He doesn’t remind us of this because he enjoys all the
partying, which he does. He reminds us of this because
of beautiful depth and meaning of the season. Christmas
Day falls on the twenty-fifth of December. I imagine
most of you already knew this. What you might not know
is that on the twenty-sixth, twenty-seventh, and
twenty-eight days of December we celebrate the feasts of
St. Stephen, St. John, and the Holy Innocents. St.
Stephen, the first Deacon, was also the first Christian
martyr. He was killed for his faith. He died praying for
the forgiveness of those who were putting him to death.
St. John was not out to death for his faith, but he
actually went to the cross with Jesus and comforted our
Lord’s mother. For this reason, he is regarded by the
church as a martyr in will if not indeed. The Holy
Innocents were those children killed by Herod as he
attempted to snuff out the life of our new-born King.

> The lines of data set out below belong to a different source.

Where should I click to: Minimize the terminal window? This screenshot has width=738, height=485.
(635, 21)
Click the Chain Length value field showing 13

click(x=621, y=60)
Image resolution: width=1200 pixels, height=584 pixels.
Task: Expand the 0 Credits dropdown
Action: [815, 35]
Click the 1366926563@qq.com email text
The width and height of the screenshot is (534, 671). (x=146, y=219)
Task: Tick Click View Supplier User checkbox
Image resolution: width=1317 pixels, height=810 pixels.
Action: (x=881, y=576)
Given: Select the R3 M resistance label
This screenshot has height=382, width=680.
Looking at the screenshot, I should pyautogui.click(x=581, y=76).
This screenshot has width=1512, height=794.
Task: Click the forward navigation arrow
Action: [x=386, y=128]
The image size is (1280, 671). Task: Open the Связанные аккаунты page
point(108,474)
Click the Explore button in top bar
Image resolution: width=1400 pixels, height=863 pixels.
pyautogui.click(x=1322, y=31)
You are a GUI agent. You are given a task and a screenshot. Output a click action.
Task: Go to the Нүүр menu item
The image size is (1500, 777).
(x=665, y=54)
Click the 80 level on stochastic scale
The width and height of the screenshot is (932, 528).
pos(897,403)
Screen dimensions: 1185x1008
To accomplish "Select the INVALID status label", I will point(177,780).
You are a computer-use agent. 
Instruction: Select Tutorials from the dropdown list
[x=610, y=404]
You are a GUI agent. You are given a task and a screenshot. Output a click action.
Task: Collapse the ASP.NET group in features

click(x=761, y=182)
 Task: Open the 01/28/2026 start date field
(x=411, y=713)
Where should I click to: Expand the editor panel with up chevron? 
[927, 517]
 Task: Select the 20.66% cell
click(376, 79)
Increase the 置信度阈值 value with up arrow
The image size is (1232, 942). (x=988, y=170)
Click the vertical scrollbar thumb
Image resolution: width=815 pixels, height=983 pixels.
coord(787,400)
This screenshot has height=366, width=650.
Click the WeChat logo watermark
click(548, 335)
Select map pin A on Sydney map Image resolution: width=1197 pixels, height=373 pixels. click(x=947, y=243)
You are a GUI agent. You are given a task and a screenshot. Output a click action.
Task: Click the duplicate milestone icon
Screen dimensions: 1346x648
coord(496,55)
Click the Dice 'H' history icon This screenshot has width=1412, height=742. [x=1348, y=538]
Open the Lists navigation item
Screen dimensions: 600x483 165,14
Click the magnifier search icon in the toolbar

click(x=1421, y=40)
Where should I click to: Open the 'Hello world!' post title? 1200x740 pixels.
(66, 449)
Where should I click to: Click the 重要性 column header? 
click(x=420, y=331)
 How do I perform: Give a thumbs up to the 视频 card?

Their dying allowed the Holy Family to escape, and for
this reason the church regards them as martyrs in deed
if not in will. In St. Stephen, St. John, and the Holy
Innocents, we see martyrdom in all its aspects.
Why is their all this
emphasis on martyrdom immediately following the birth of
our Lord Jesus? The answer is simple: Jesus was born in
a manger, where lambs are born. Our Lord Jesus is the
Lamb of God. Our Lord Jesus is that sacrificial lamb who
came to offer his life as an atoning sacrifice. This is
the message which lies underneath all the glitz and
glamour, and all the tinsel and titillation of our
Christmas jubilation. Something truly profound and even
earth shattering was happening. The Lamb of God had
come. By his life, death, resurrection, and ascension,
our Lord Jesus fulfilled all the law and the prophets.
On the octave of his birth, according to the law, he was
circumcised. St. Paul wrote to the Galatians:
When the fullness of time was
come, God sent forth his son, made of a woman, made
under the law, to redeem them that were under the law,
that we might receive the adoption of sons.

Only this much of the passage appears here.